The separation rate is more strongly negatively correlated with development for lower earnings deciles. The correlation is approximately 5 times stronger for the lowest earnings decile than the highest.
Putting it all together: Poverty and Turnover
When we combine all of this evidence, we come to the conclusion that the aggregate turnover we observe is primarily a consequence of poverty, in that it depends on (1) the differential role of self-employment and (2) the set of low-earnings jobs available in low and middle income countries. We use accounting decompositions to show that these low-earnings, high-turnover jobs employ young workers with low levels of education and less skilled occupations. That is, the results are driven by exactly the types of jobs and workers that are more prevalent in developing countries.
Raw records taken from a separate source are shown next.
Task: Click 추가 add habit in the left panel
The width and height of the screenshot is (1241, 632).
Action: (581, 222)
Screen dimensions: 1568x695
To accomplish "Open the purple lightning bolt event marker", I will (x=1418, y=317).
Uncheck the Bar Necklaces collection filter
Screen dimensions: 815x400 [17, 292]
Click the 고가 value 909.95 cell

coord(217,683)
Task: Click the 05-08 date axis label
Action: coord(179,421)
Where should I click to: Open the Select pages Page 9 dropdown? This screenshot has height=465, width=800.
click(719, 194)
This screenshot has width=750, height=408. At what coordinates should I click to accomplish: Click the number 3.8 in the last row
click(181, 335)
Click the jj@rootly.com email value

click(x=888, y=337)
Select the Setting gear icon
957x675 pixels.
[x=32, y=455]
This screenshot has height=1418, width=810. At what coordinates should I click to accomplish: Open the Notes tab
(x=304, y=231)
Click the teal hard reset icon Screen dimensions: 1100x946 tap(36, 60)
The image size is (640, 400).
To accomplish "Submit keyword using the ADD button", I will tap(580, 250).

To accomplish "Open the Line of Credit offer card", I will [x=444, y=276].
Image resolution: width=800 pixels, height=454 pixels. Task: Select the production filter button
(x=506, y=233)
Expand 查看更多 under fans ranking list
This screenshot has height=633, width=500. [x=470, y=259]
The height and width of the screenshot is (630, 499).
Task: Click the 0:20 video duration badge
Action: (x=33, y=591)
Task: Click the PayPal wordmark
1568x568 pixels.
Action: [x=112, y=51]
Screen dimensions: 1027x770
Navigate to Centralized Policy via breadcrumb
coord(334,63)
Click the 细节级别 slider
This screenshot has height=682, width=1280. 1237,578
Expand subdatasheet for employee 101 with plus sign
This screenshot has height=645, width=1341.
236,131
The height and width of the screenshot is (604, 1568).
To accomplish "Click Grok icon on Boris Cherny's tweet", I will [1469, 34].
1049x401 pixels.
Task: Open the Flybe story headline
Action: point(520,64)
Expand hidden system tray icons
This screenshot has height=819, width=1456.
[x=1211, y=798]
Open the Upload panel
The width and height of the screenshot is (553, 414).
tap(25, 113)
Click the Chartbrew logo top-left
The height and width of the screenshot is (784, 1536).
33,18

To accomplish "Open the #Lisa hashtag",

While our work stops short of any explicit policy recommendations, it suggests fruitful margins on which to focus. Developing better and more stable wage jobs – via education policy or industrial shifts – may help lower turnover. This lower turnover may have important implications for on-the-job-training and other forms of human capital accumulation that benefit from stable employment relationships. While understanding such links requires more detailed data, we hope our results can provide a motivating guide for such work in the future.
The views expressed herein are those of the authors and are not necessarily those of the Central Bank of Chile, its Board members, the Federal Reserve Bank of Minneapolis, the Federal Reserve System, or the data providers.